By John Fritze
The Baltimore Sun.
In a case that could have a profound impact on the rights of pregnant employees, the Supreme Court on Wednesday wrestled over whether a Maryland UPS driver faced discrimination when she was asked to leave her job because her pregnancy prevented her from lifting heavy packages.
At issue is whether a 1978 federal law requires companies to assign expecting mothers light duty or shorter hours if the business makes the same accommodations for injured workers.
Peggy Young, a Virginia resident who worked in Landover, Md., sued United Parcel Service in 2008 when a manager told her the company would not reassign her and that she could no longer perform her current job when her midwife recommended she not lift anything weighing more than 20 pounds.
She was required to take an extended leave of absence and lost her medical insurance.

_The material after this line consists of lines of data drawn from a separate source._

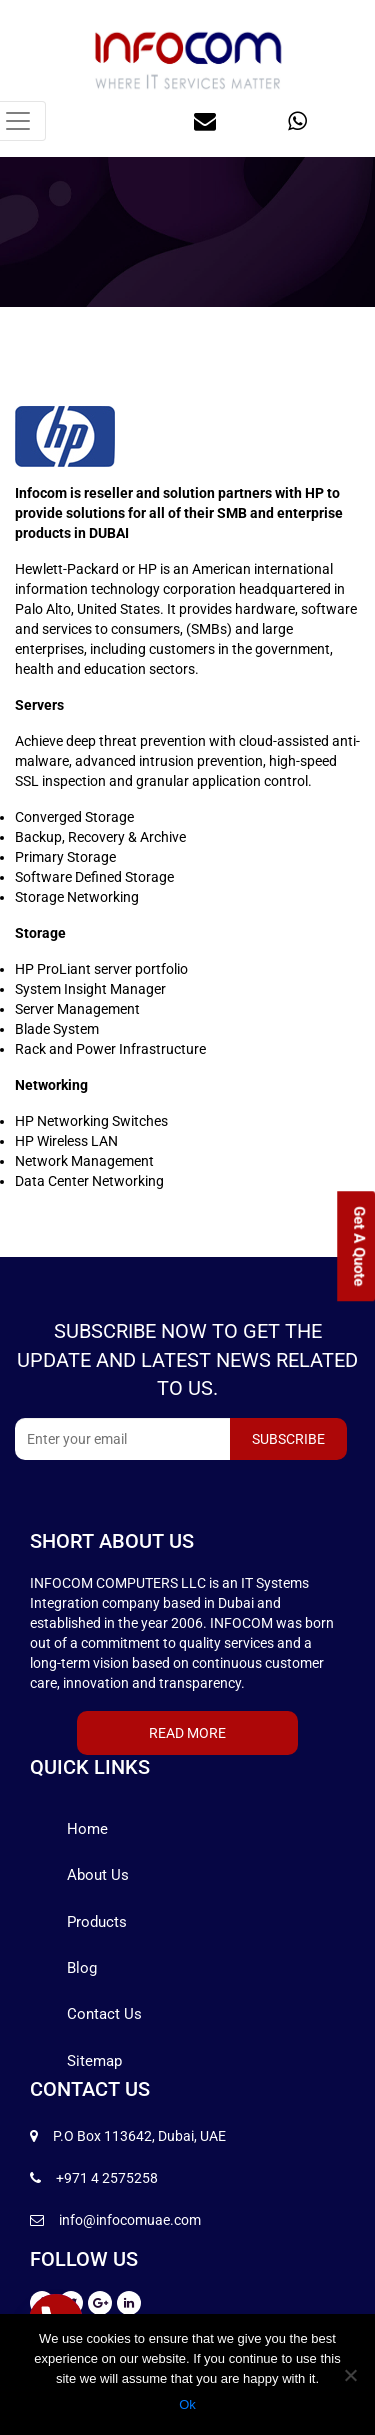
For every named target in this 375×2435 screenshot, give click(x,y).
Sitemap (94, 2061)
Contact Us (104, 2014)
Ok (187, 2404)
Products (97, 1922)
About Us (98, 1875)
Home (87, 1829)
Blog (82, 1968)
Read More (187, 1733)
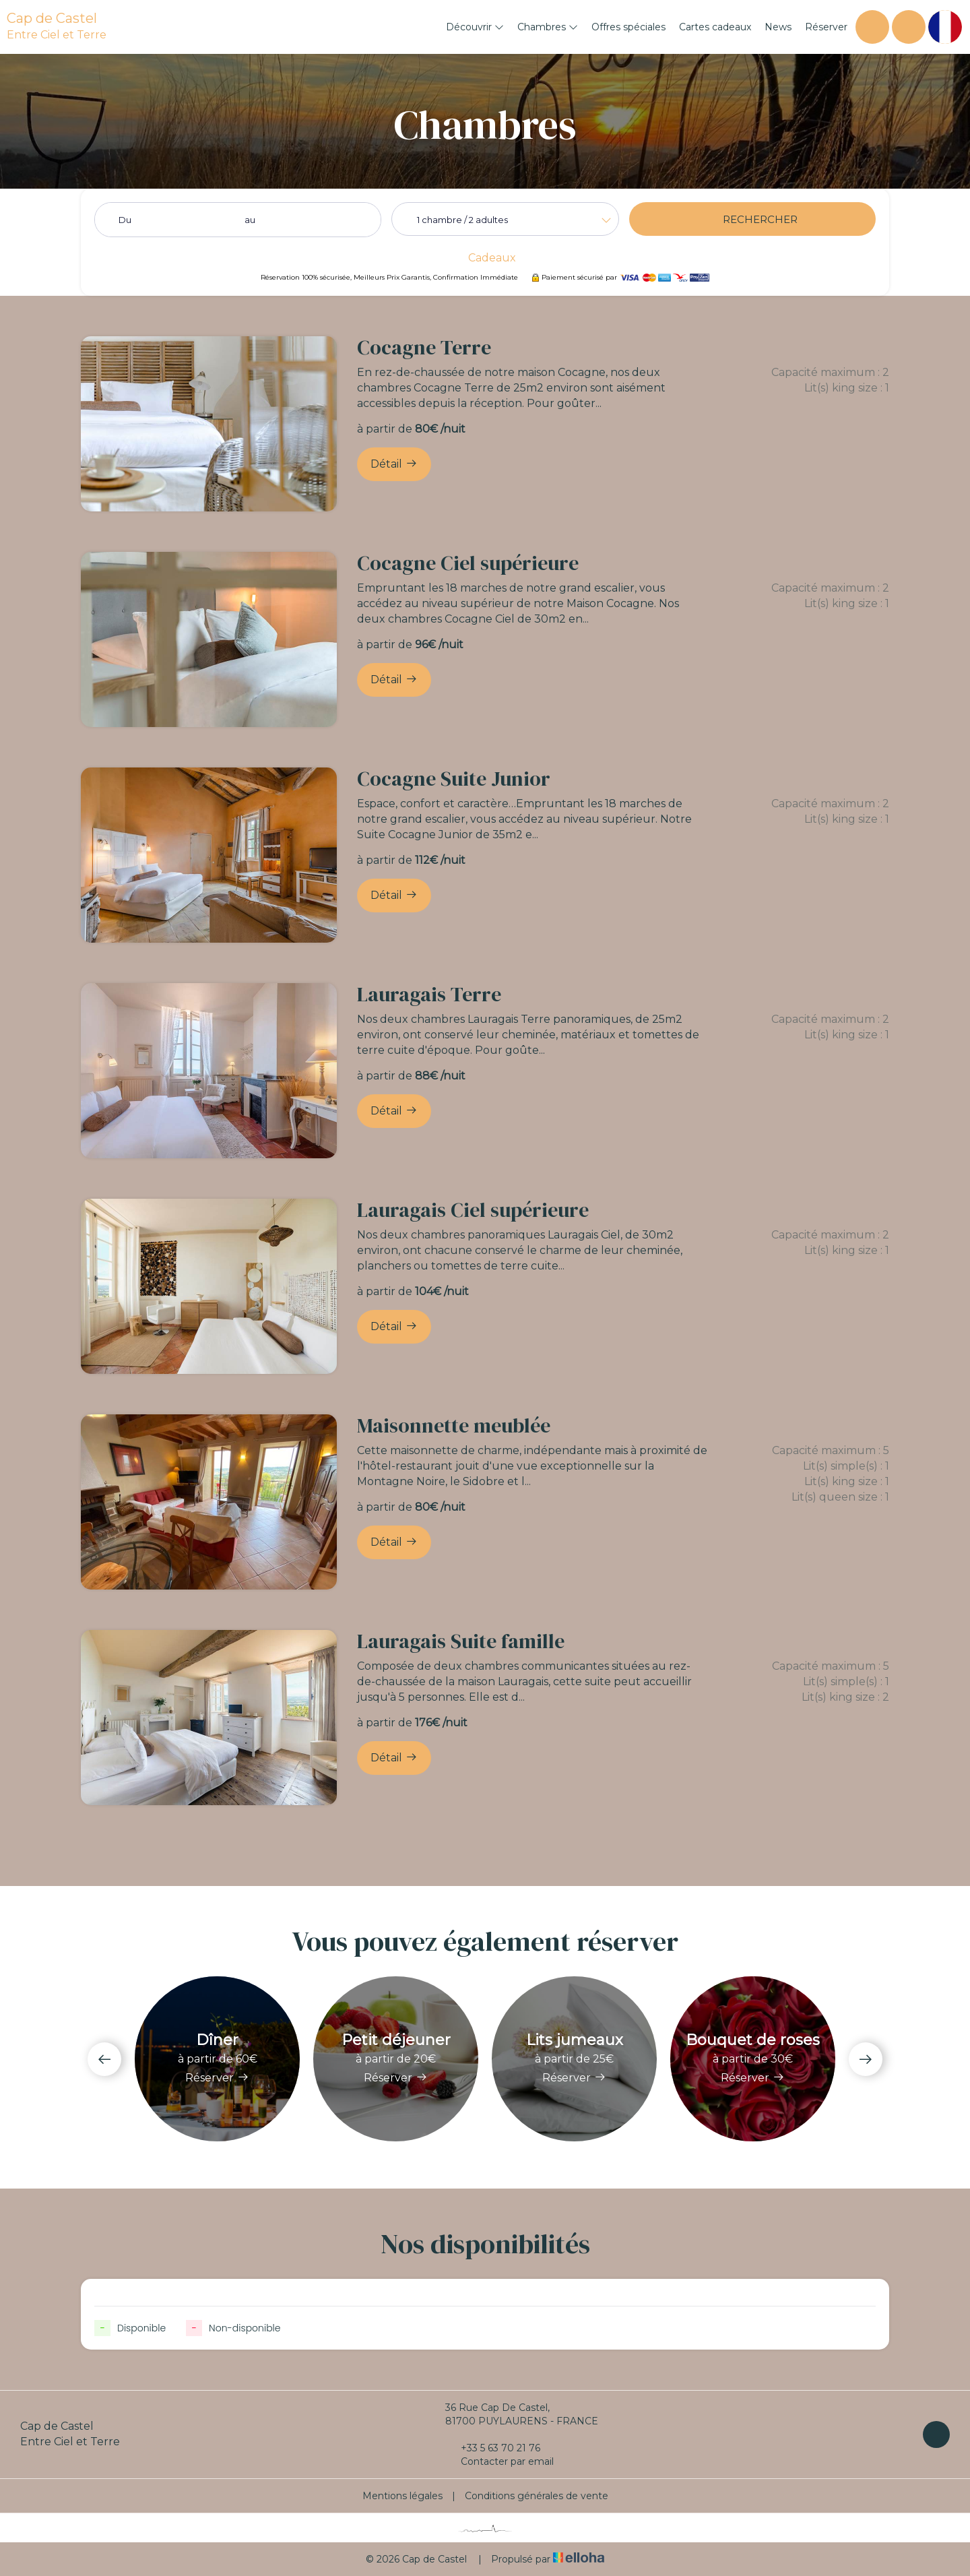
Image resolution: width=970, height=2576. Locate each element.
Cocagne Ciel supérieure (468, 563)
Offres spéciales (628, 27)
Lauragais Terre (429, 994)
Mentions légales (402, 2496)
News (778, 27)
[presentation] (104, 2059)
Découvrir (475, 27)
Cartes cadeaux (715, 27)
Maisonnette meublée (453, 1425)
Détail (394, 463)
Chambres (547, 27)
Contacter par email (499, 2461)
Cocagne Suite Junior (453, 778)
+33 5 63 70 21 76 (492, 2448)
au (250, 219)
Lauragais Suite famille (460, 1641)
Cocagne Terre (424, 347)
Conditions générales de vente (536, 2496)
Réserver (826, 27)
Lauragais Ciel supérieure (473, 1210)
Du (125, 219)
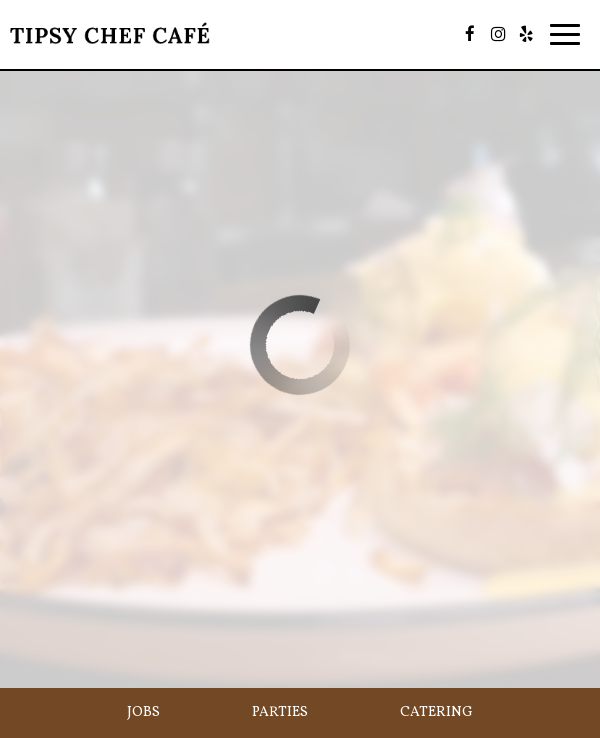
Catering (436, 712)
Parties (280, 712)
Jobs (143, 712)
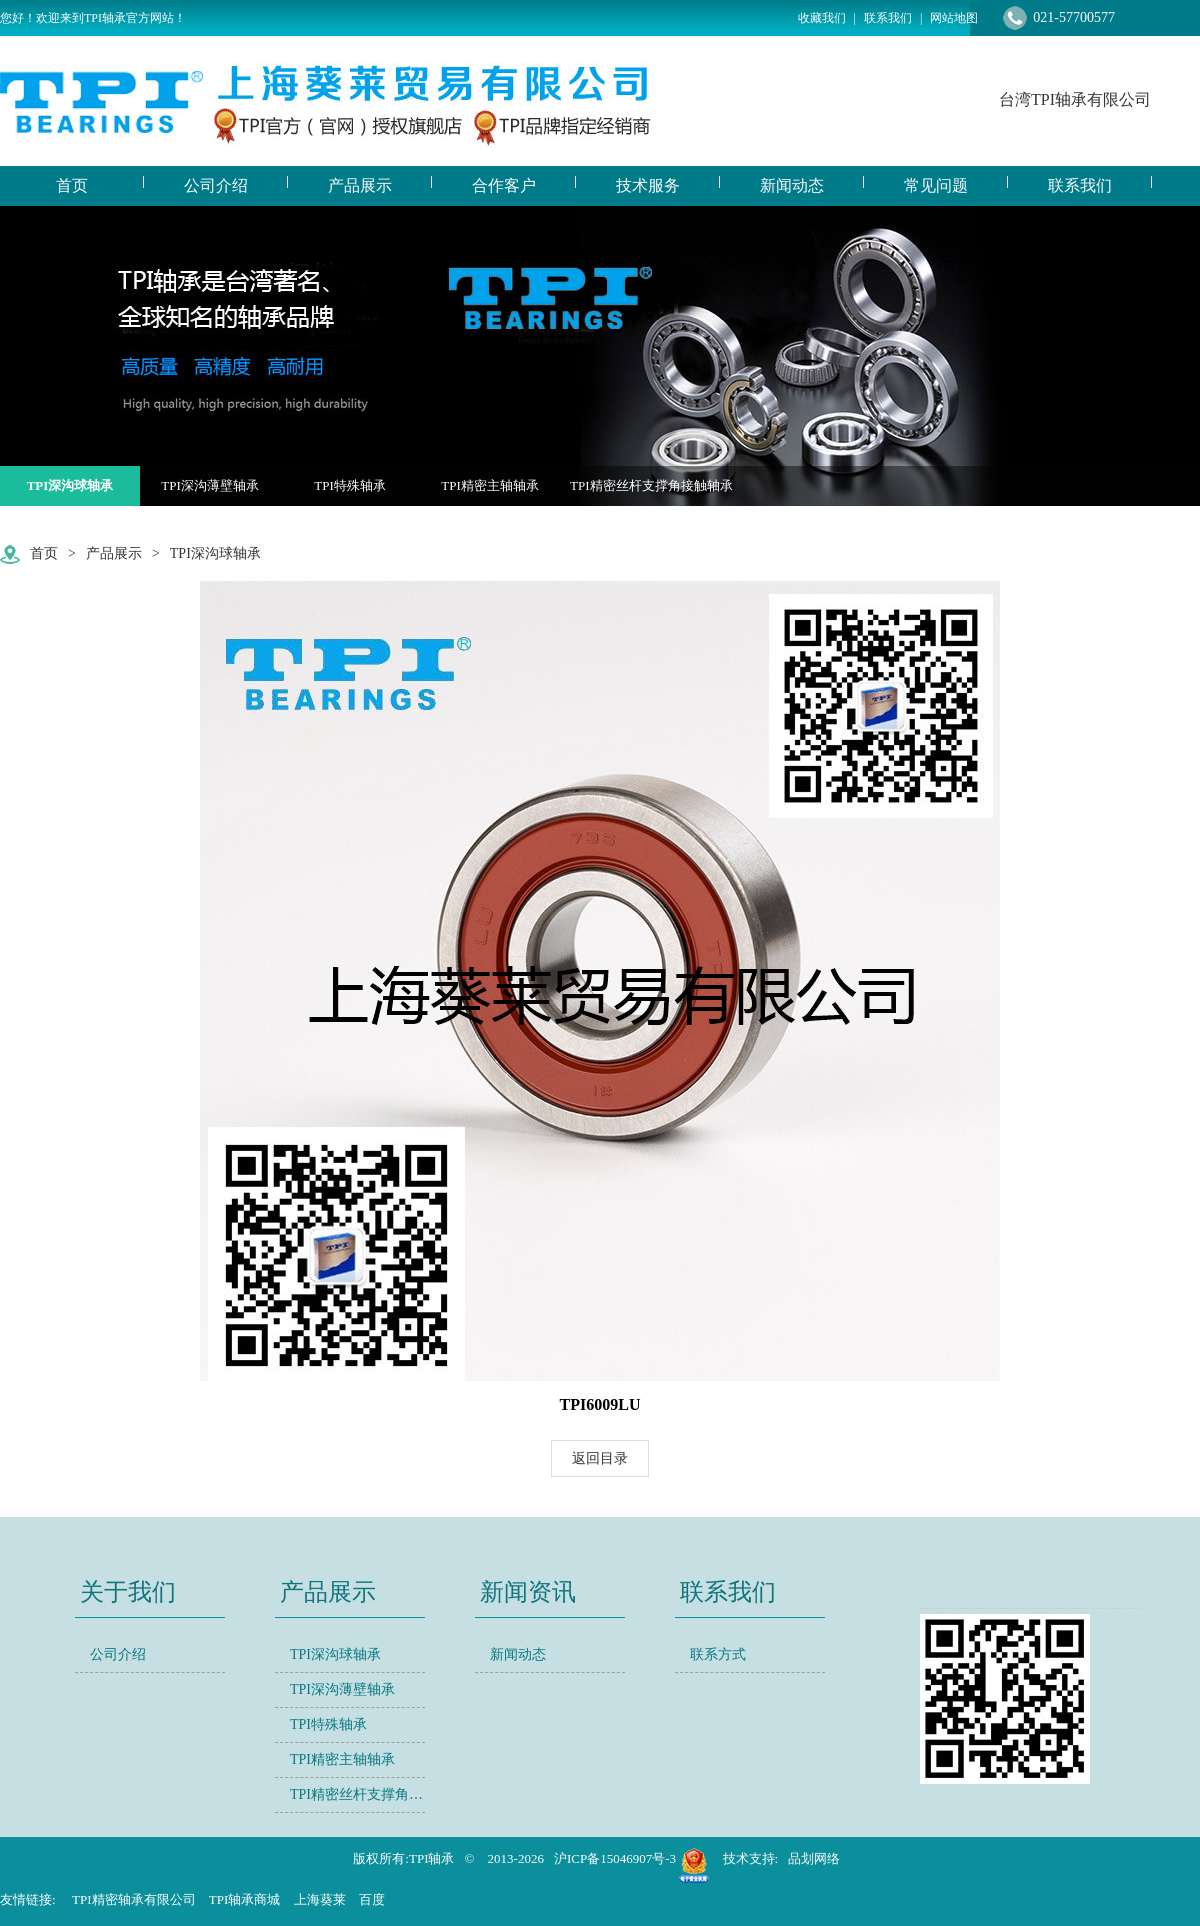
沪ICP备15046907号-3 (615, 1858)
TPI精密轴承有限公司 (134, 1899)
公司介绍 (118, 1654)
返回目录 (600, 1458)
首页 (44, 553)
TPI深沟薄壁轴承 (210, 485)
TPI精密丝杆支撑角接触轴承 (651, 485)
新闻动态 (518, 1654)
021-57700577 (1074, 17)
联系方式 (718, 1654)
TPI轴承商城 (245, 1899)
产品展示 (114, 553)
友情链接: (28, 1899)
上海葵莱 (320, 1899)
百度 (372, 1899)
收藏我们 (822, 18)
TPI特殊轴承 (350, 485)
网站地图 (954, 18)
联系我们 (888, 18)
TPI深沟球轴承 (70, 485)
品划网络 (814, 1858)
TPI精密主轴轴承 (490, 485)
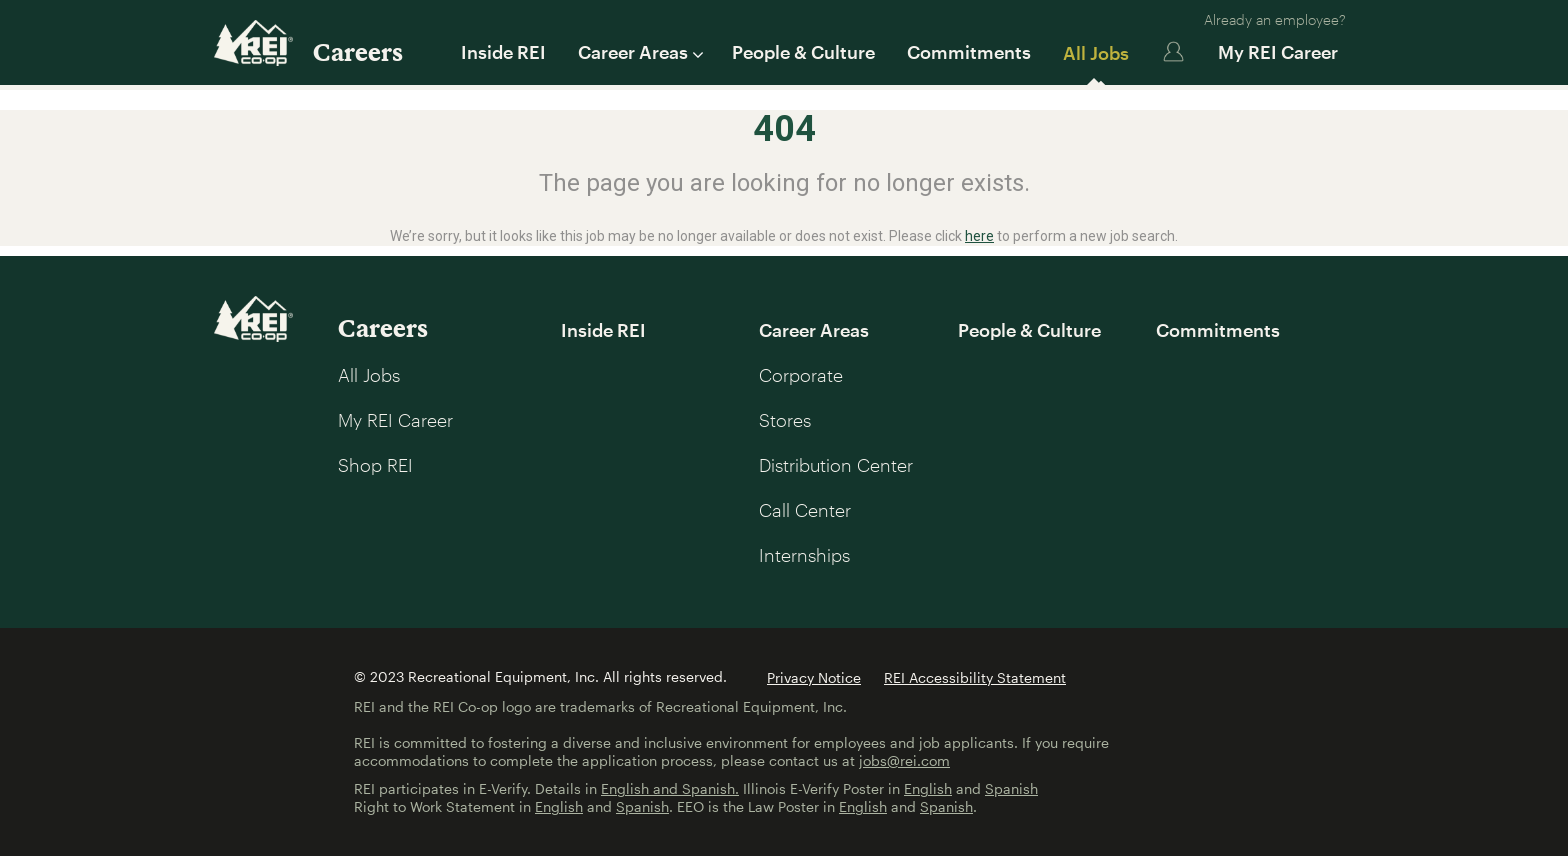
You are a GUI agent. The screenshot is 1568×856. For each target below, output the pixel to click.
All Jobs (1096, 53)
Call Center (805, 510)
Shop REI (375, 465)
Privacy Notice (814, 677)
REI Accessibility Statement (975, 677)
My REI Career (1278, 52)
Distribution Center (836, 465)
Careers (358, 51)
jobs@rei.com (904, 760)
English (928, 788)
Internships (804, 555)
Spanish (1011, 788)
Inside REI (503, 52)
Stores (785, 420)
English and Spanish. (670, 788)
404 (784, 129)
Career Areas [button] (639, 52)
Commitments (969, 52)
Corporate (801, 375)
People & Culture (803, 52)
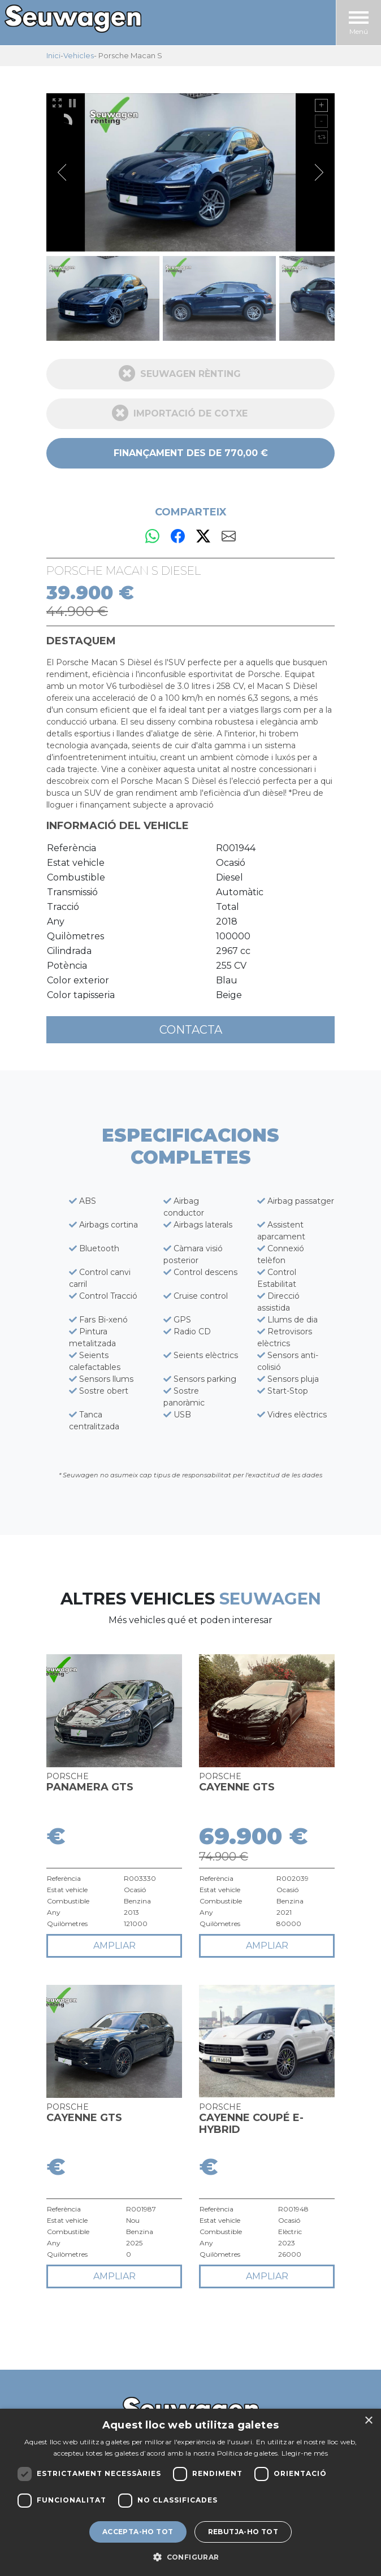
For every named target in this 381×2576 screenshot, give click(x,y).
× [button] (368, 2421)
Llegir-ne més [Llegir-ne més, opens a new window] (305, 2453)
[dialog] (190, 2492)
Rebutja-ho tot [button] (243, 2531)
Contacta (190, 1030)
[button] (190, 2556)
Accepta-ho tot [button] (138, 2531)
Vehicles (78, 55)
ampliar (114, 1945)
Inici (53, 55)
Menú (359, 23)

Her case prompted the Maryland General Assembly to approve a state law last year preventing similar outcomes in the future. At least 14 other states, including California and Illinois, have adopted such measures.
In a surprising set of exchanges before the Supreme Court, the justices said they thought the 1978 Pregnancy Discrimination Act could be read two ways: both as extending “favored” treatment to pregnant women but also potentially allowing companies to deny special accommodations if the same policy is applied to off-the-job injuries.
“What we know about the [law] is that it was supposed to be about removing stereotypes of pregnant women as marginal workers,” Justice Elena Kagan argued in one of the more passionate interactions on Wednesday. “It was supposed to be about ensuring that they wouldn’t be unfairly excludedfromtheworkplace.”
Caitlin J. Halligan, representing UPS, said the company’s policy does not discriminate against pregnant women but rather treats those workers the same as employees who suffer an off-the-job injury. The company doesn’t necessarily make special accommodations for those injured outside of work.